Friday's Favs

(Note: every Friday I'll post a favorite rant from the archives)

from September 9, 2009

GPS = Getting Pretty Silly

Where is America going that we need so many directions?

GPS systems/devices are all the rage. Smart-as-whips gizmos that tell us when to turn left or right, how far it is to our destination, and even suggesting possible shortcuts.

It's becoming a status symbol of the 21st century---whether or not you have one of these electronic navigators in your vehicle. I've seen grown men bursting at the seams about their GPS systems.

Where is everyone going, that they don't know how to get there?

I don't know about you, but I pretty much always know where everything is, when it comes to where I venture on a normal basis.

The Target. The mall. The grocery store. The ballpark, on occasion. My mother's house. The movie theater.

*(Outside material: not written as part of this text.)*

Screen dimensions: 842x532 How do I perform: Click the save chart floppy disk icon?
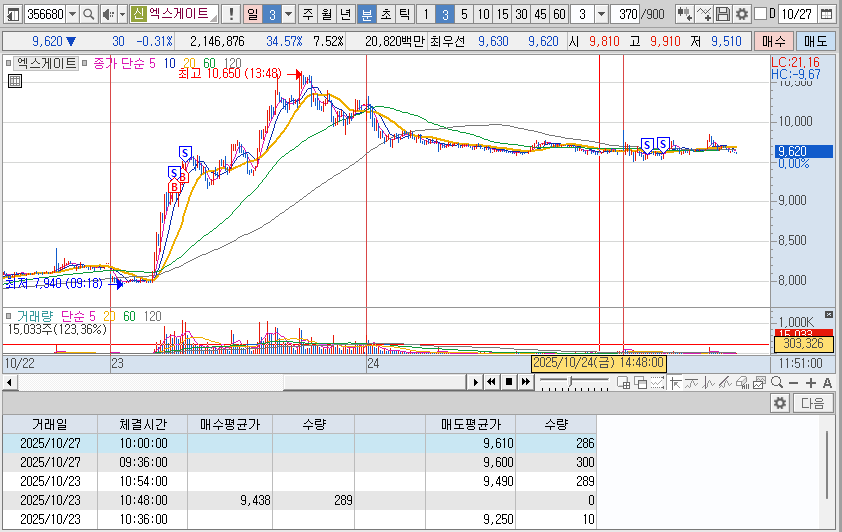724,14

McDonald's. The local Thai joints. Suzy's Party Store. CVS. The race track, on occasion.

Another mall. A friend's house. The pharmacy for our dog's meds. The 7-Eleven.

Yeah, I can make it to all these places---and more!!---without the computer riding shotgun.

So where is everyone going?

There's also something called Mapquest or Google Maps or the like, if I'm going somewhere for the first time. A few mouse clicks, a little typing, then hit "PRINT" and I have my GPS on paper.

Those sites are based on something called maps, which used to be found in every car's glove compartment.

Sometimes I don't even need the Internet. Just give me some cross streets and I'm usually good to go.

"North of Big Beaver, west of Coolidge."

Got it; see you there!



I know there are plenty of folks who drive as part of their job. And they drive A LOT. Understood. But seems to me that those are the people who should REALLY know their way around the tri-county area, like a cab driver.

Yet the cars being made today come equipped with dashboards that look like an array of airplane instruments---not the least of which are these GPS things.

I don't even like it when a person barks out directions to me while I'm driving. Makes me nervous. I can't imagine a face-less, computer-generated voice doing it.

I just don't know where everyone is going. It's like America is heading everywhere for the very first time.

Now, if they come out with a GPS system that can tell me whether I should use the drive-thru lane or go inside, come talk to me.

Comments

  1. Greg,

    The rise of the GPS ..... the decline of manly men!! I used to take great pride in being able to give perfect directions to any locale within the tri-county area. Because of my upbringing and travels, I pretty much know the best and fastest way to get anywhere in Metro Detroit. And, as a bonus, I also know all of the alternative routes. Wow, it does not get more manly than that!!

    But, alas, those days are over. Now, when I give an address and before I can give directions, I'm met with, "Oh, I'll just let me GPS get me there"!!

    That's not right, it's not proper, and, well, it's not manly!! My father would be turning over in his grave if he were still alive ..... see, my loss of giving manly directions has led to typing nonsensical sentences! Arrrrggggg!!!!

    GPS be darned and let men be men!!